Second, the turnover of local mayors often induces uncertainty in local economic and environmental policy, confounding firms’ expectations regarding local environmental policy in the short term. Mayors have discretionary power to design and implement locally adapted economic and environmental policies during their tenure. Thus, mayoral turnover implies changes in local administration system that disrupt the continuity of policy implementation, leading to policy uncertainty (He and Chen, 2022; Wu et al., 2023). Policy uncertainty is detrimental to local environmental governance through weakening environmental regulations, inducing more pollutant emissions, demotivating green innovation, and potentially fostering firm-government collusion to evade environmental regulation (Cheng et al., 2021; Wu et al., 2023).
Third, local mayor turnovers may weaken environmental supervision, leading to increased pollutant emissions. Within the Chinese political system, mayors are usually the first person who bears the responsibility for local environmental governance (Cai, 2008). Mayor turnovers can signal a temporary lapse in focused environmental supervision in the jurisdiction. On the one hand, outgoing mayors would gradually shift their focus from local affairs to their new positions, thereby diluting the implementation and supervision of environment-related policies. On the other hand, incoming mayors require time and energy to adapt to new appointments, limiting their attention to local environmental governance. As a result, the lessening pressure of environmental supervision during the transition period following official turnover induces firms to escalate pollutant emissions (Deng et al., 2019).
Hypothesis 1 (H1) The mayoral turnover has a negative effect on local air quality in the short term.
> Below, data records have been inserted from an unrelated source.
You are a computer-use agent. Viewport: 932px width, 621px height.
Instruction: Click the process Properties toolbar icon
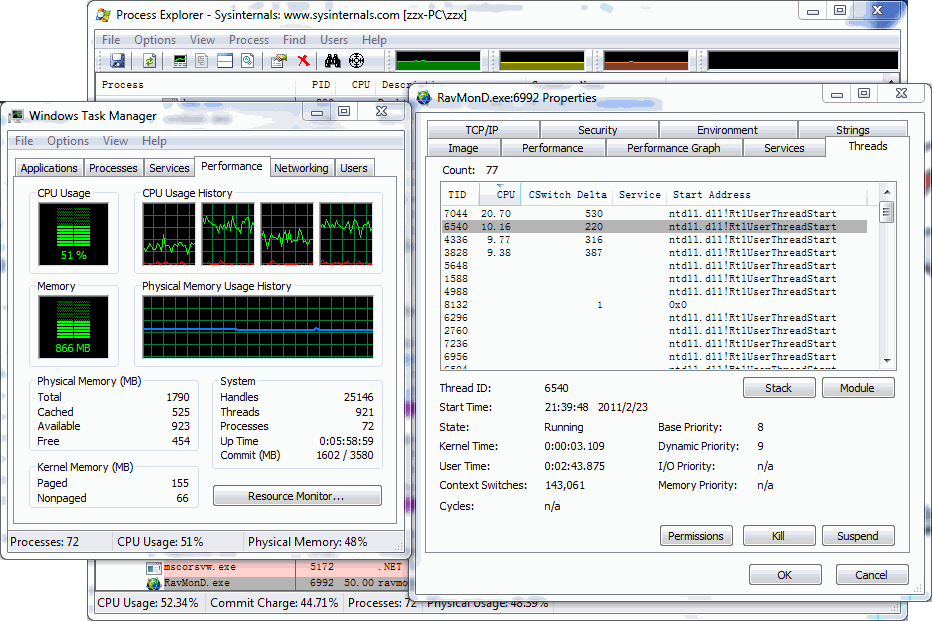279,61
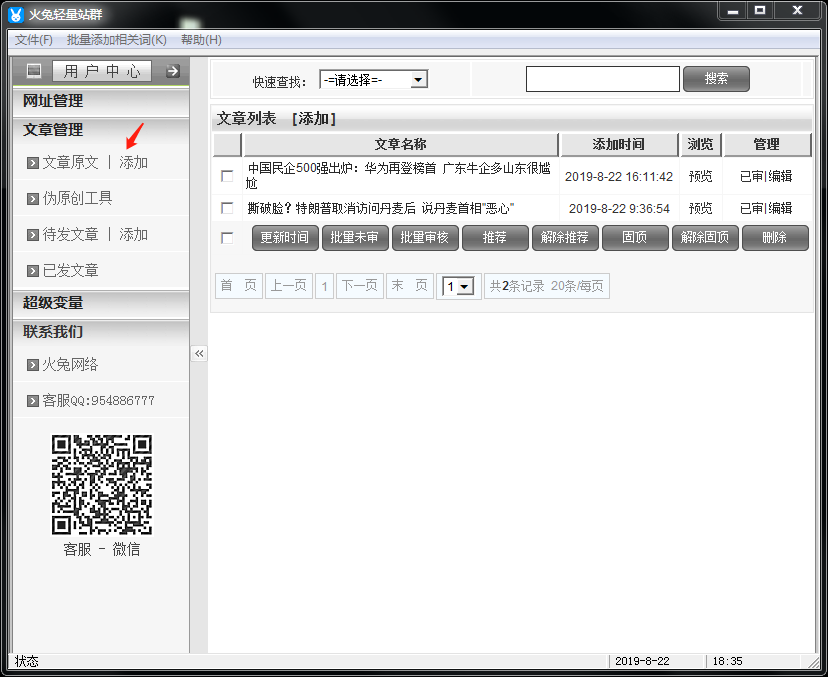The height and width of the screenshot is (677, 828).
Task: Open the 快速查找 dropdown list
Action: tap(418, 79)
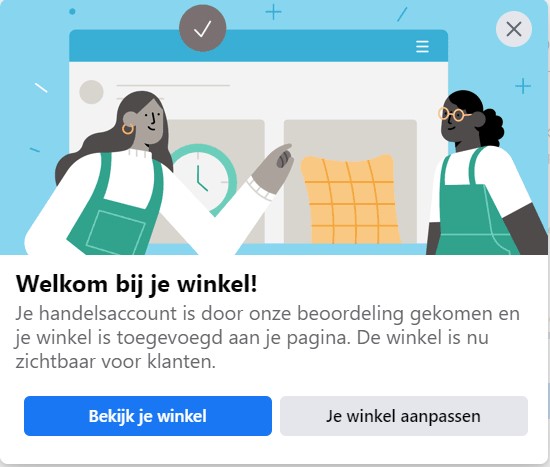Click the gold hoop earring on left woman

tap(128, 129)
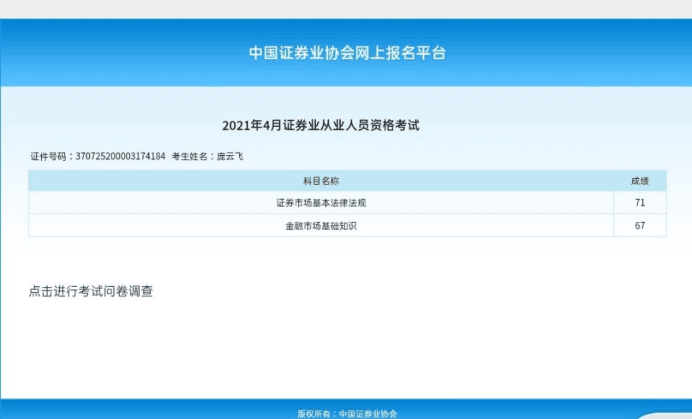The height and width of the screenshot is (419, 692).
Task: Click the score 71 cell
Action: (639, 203)
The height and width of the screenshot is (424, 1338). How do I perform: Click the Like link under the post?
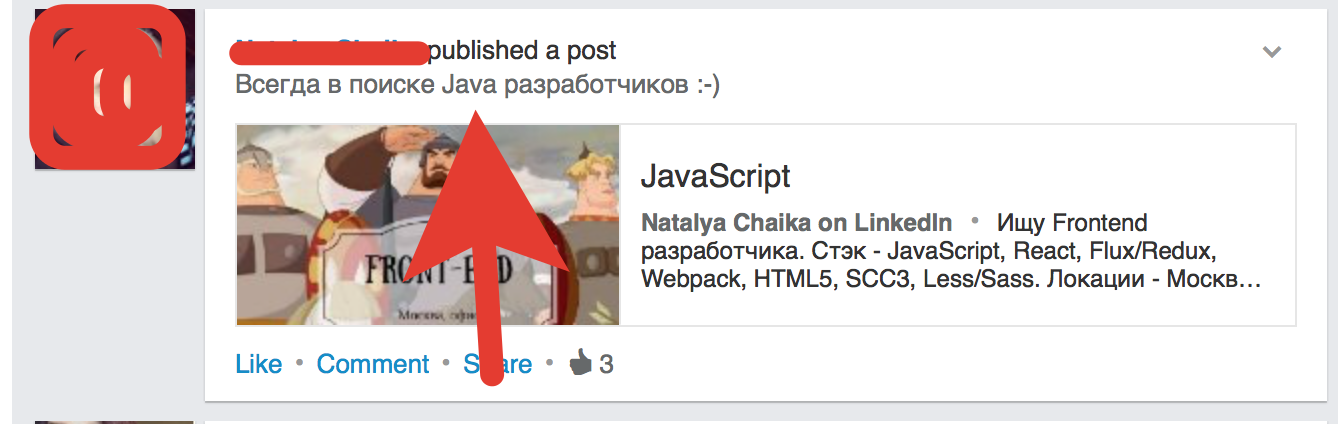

The Party secretary turnover and local air quality
Within the Chinese leadership system, municipal Party secretaries normally serve as the primary decision-makers and hold a higher rank than mayors (Eaton and Kostka, 2014). Although the Party secretaries are mainly responsible for political leadership and personnel affairs, they are usually regarded as the final authority in charge of all regional affairs, including environmental governance. According to the Regulations of the Communist Party, the local Party committee takes the core leadership in local economics, social development, and ecological conservation of the region (Song et al., 2021). Considering the overlap of local administrative power, the turnover of municipal Party secretaries, who serve as the final decision makers, is viewed as related to the improvement of environmental quality. Consistent with policy uncertainty theory, a survey shows that the average tenure of municipal Party secretaries in prefecture-level cities is 3.2 years (Ji et al., 2022). Such short tenures can typically lead to greater and more frequent policy uncertainty.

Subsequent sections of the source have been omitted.